D.S.S. : Quelle est la signification exacte sur le plan sémantique, linguistique ou sémiologique qu'il soit, du mot « Allia » pour définir votre maison d'édition ?

G.B. : La raison en est assez amusante. Il s'agit là d'un clin d’œil à Marcel Duchamp, et, de manière plus spécifique, à son fameux urinoir, qu'il a baptisé du nom de « fontaine ». L'exposition de cet objet banal en soi, dans une galerie d'art, a été, comme chacun sait, l'acte fondateur de ce que l'histoire de l'art elle-même appelle, depuis lors, l' « art contemporain » : art qu'il a ainsi fortement contribué, en osant élever un objet du quotidien, plutôt rébarbatif même, au prestigieux rang d’œuvre d'art, à désacraliser. Car, pour en revenir donc à votre question, le nom d' « Allia », que j'ai effectivement choisi pour nommer ma propre maison d'édition, est en réalité l'une des marques d'urinoir les plus connues, aujourd'hui, en France, sinon en Europe. Cela confirme, de fait, combien les Éditions Allia se veulent également, dans une même intention esthétique mais novatrice, à partir d'un même geste révolutionnaire et iconoclaste, un véritable laboratoire d'idées, un creuset d'expériences intellectuelles et artistiques, un foyer de recherches philosophiques et littéraires, là où passé et présent, universel et particulier, finissent toujours par se confondre harmonieusement, tout en se voyant respectés - donnée essentielle pour tout humanisme digne de ce beau nom - dans leurs différences intrinsèques. C'est un centre de débats, basé sur la libre pensée, l'examen critique, la tolérance des idées, l'esprit démocratique et le respect d'autrui.

 

INDEPENDANCE ET LIBERTE

 

D.S.S. : Bon nombre d'opérateurs culturels soutiennent que le monde éditorial, et l'édition française en particulier, vit aujourd'hui, suite à l'avènement de l'audio-visuel comme des nouvelles technologies numériques, une grave crise économique. Qu'en est-il exactement ?

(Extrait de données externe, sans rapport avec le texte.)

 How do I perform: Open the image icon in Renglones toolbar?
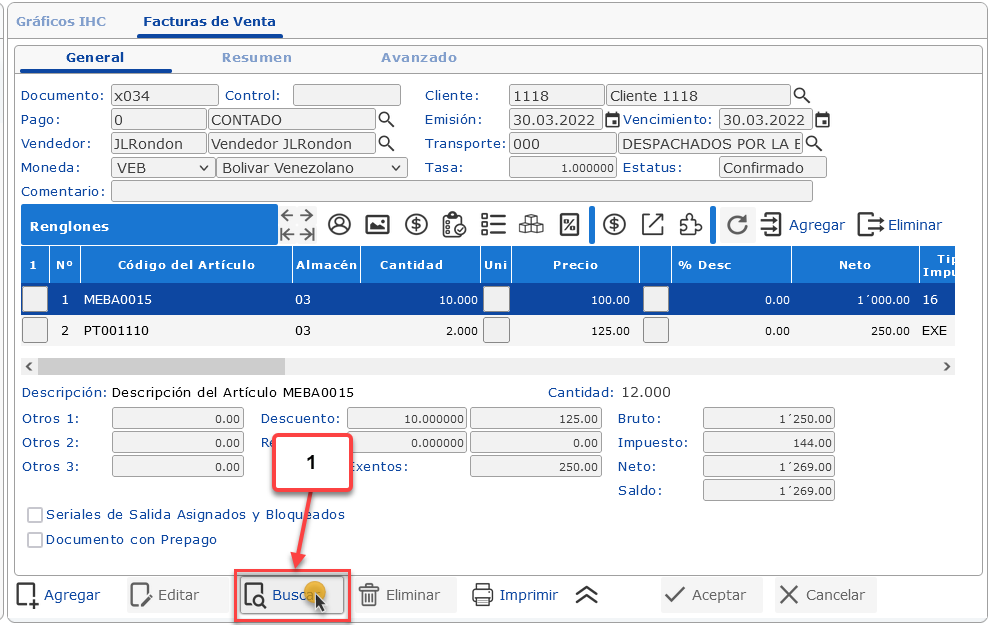click(377, 225)
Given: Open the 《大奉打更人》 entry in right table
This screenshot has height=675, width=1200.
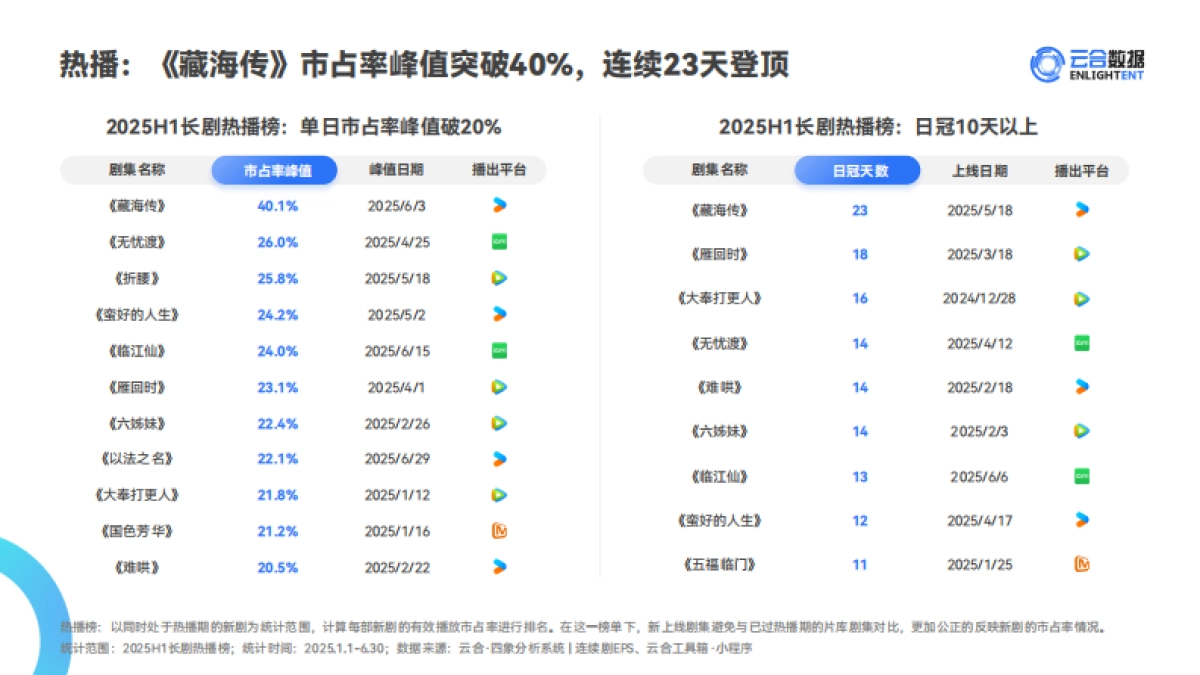Looking at the screenshot, I should pos(720,298).
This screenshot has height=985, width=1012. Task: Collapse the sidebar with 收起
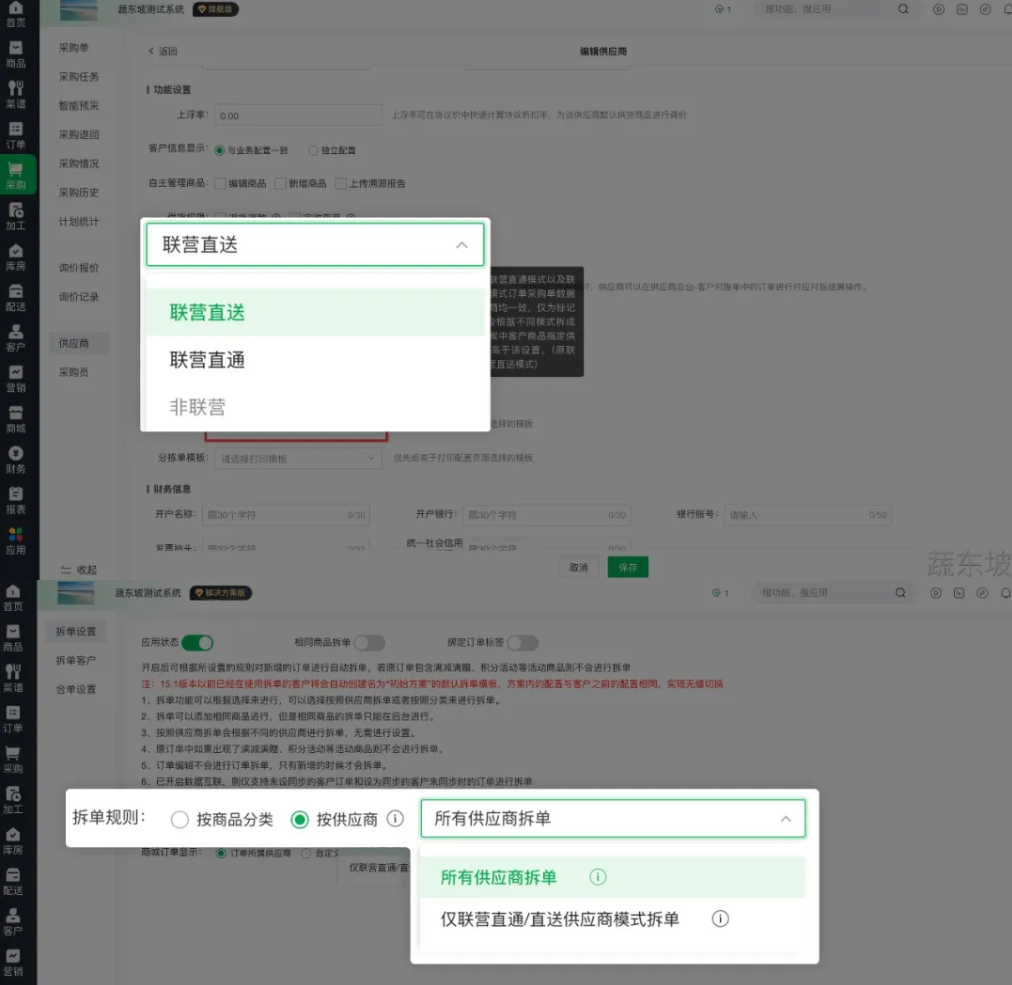tap(79, 569)
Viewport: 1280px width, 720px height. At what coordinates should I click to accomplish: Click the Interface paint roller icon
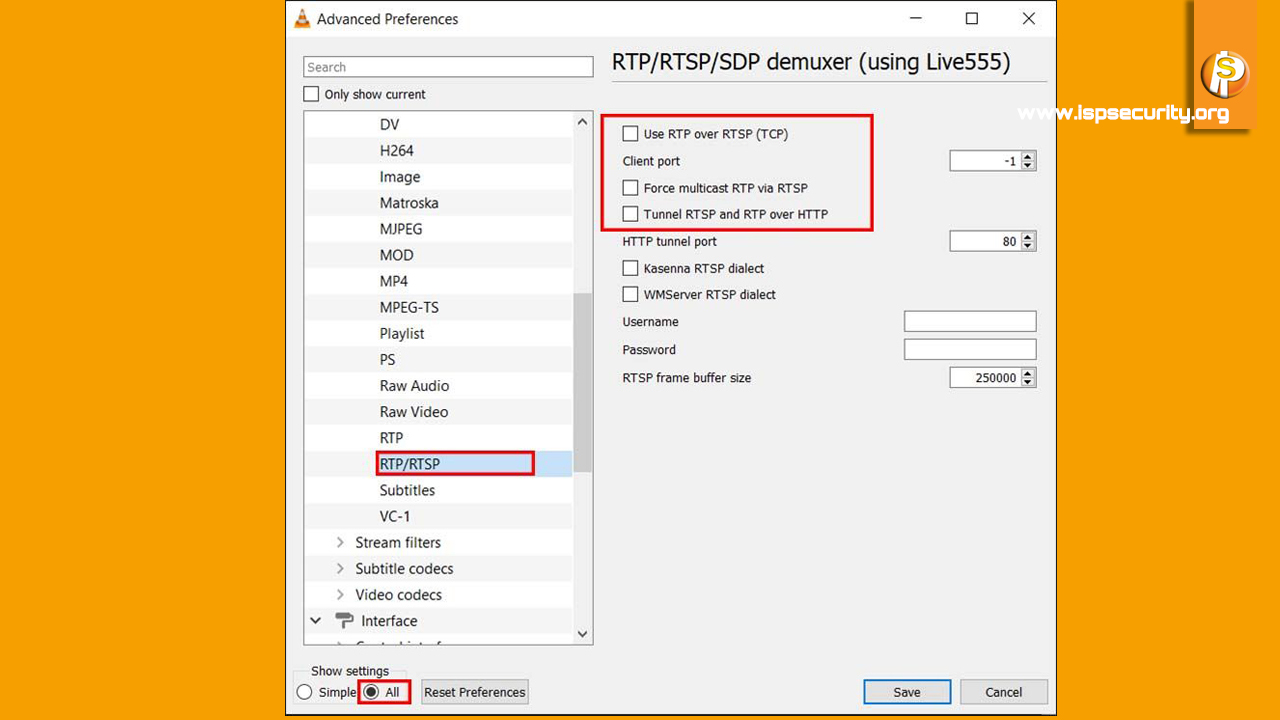[x=344, y=621]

G.B. : Je ne crois pas trop à cette vision des choses, qui me paraît erronée, excessivement pessimiste, notamment sur le jugement émis sur internet et, plus généralement, le public, qui, contrairement aux apparences, continue de lire des livres, réalisés sur papier. En ce qui concerne les Éditions Allia, je suis même, à l'inverse, plutôt optimiste, satisfait. Elles peuvent se prévaloir en effet, par la qualité de leurs publications, par le choix de leurs auteurs comme de leurs thématiques, par le haut niveau de leur présentation graphique aussi, d'un lectorat assez large, fidèle et cultivé, sans être nécessairement érudit. Cela fait que les Éditions Allia jouissent aujourd'hui d'une bonne santé économique et, par conséquent, d'une totale autonomie, tant sur le plan politique que financier, idéologique qu'intellectuel. Ainsi réussissent-elles à l'heure actuelle, quelles que soient les difficultés qu'elles peuvent parfois rencontrer au sein de sociétés toujours plus portées sur la seule rentabilité ou performance, à ne subir aucune pression extérieure, à ne devoir demander aucune aide institutionnelle ou subside étatique, à n'être soumise à aucun groupe de presse, chantage ou diktat, et à rester, donc, absolument indépendantes. Bref : exigeantes sur le plan interne et vigilantes sur le plan externe, elles maîtrisent, fait assez rare dans le domaine éditorial français et même international, la situation. C'est là, pour moi, un gage de liberté, valeur suprême à mes yeux !

 

DANIEL SALVATORE SCHIFFER*

*Philosophe, auteur, notamment, de "La Philosophie d'Emmanuel Levinas - Métaphysique, esthétique, éthique" et "Philosophie du dandysme" (publiés tous deux aux PUF), "Oscar Wilde" et "Lord Byron" (parus tous deux chez Gallimard, collection Folio Biographies), "Petit éloge de David Bowie - Le Dandy absolu" (Editions François Bourin).